It is well known that face recognition is a
complex and difficult problem, but it is very
important for surveillance and human–computer
intelligent interaction, security, and telecommunications,
etc. (Wechsler et al., 1998). To solve this
problem, many approaches have been proposed,
e.g., eigen-faces, geometrical features, template
matching, graph matching as well as neural network
and probabilistic method, etc. (Turk and
Petland, 1991; Brunelli and Poggio, 1993; Pessoa
and Leitao, 1999).


Face feature domains

A feature extraction technique referred to as the
interest operator (Wang et al., 1998) is used to find
the directional variances in the horizontal, vertical,
and both diagonal directions for each block in
target images. These directional variances show
the local activity in a block.

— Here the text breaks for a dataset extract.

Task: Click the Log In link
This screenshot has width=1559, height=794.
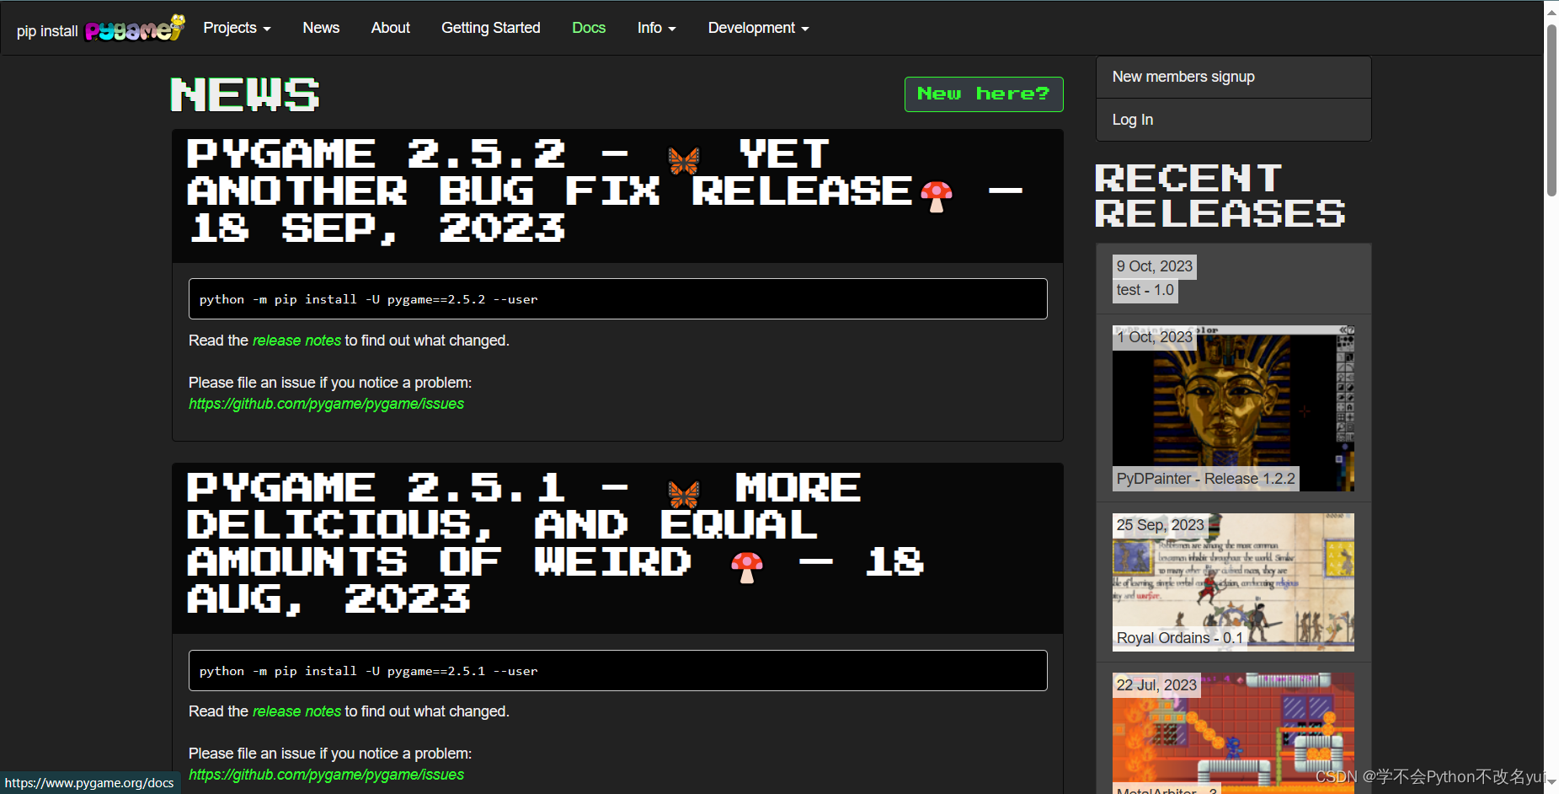Action: click(1132, 119)
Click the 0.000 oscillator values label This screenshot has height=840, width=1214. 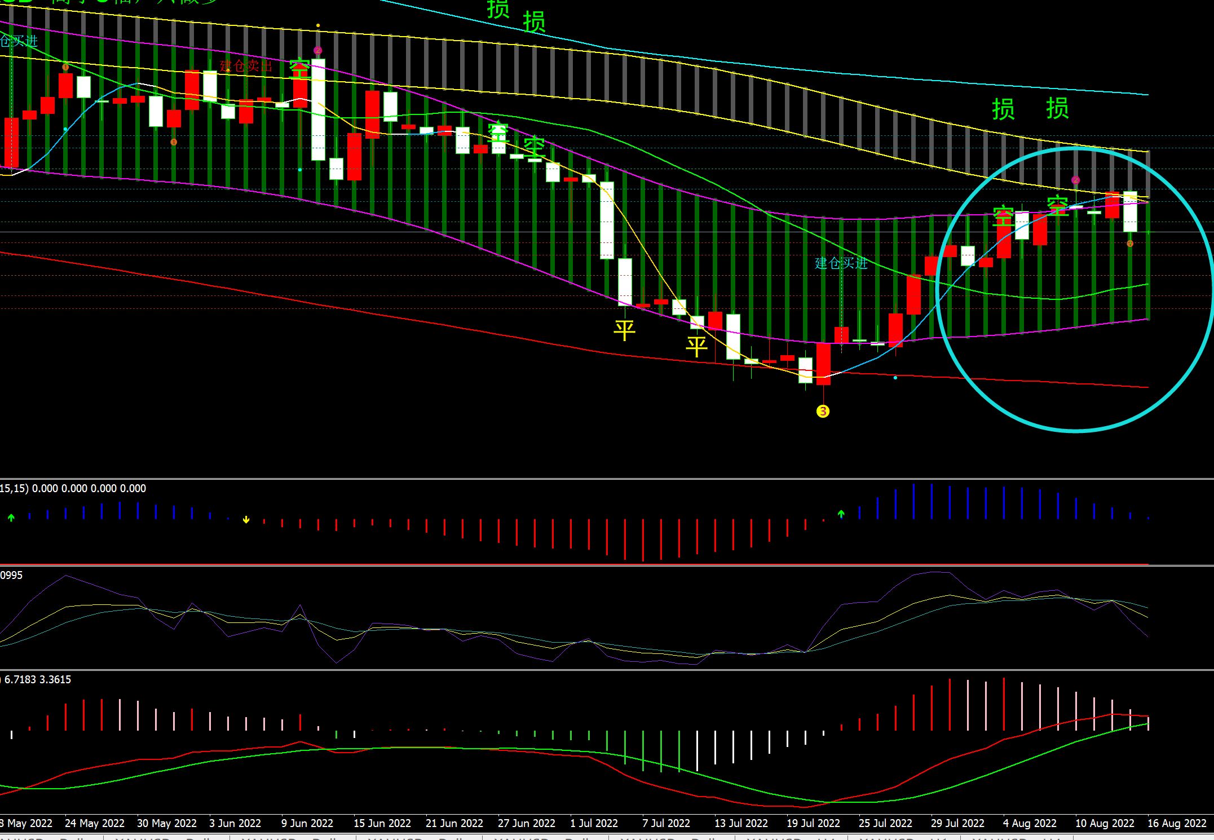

After obtaining these
directional variance features, we present them to a
neural-network-based classifier.


Conclusions
This paper proposed a new face recognition
method based on multiple feature domains using
neural networks committee machines. The experiments
about the multiple feature domains method
were compared with the single feature domain
methods. And the experimental results for recognizing
the AT&T laboratories database of faces
showed that the face recognition accuracy of the
multiple feature domains method is higher than
that of any one single feature domain. In particular,
when the original images are divided into
blocks, the highest classification accuracy can be
attained. Obviously, our proposed method indeed
improves the classification accuracy.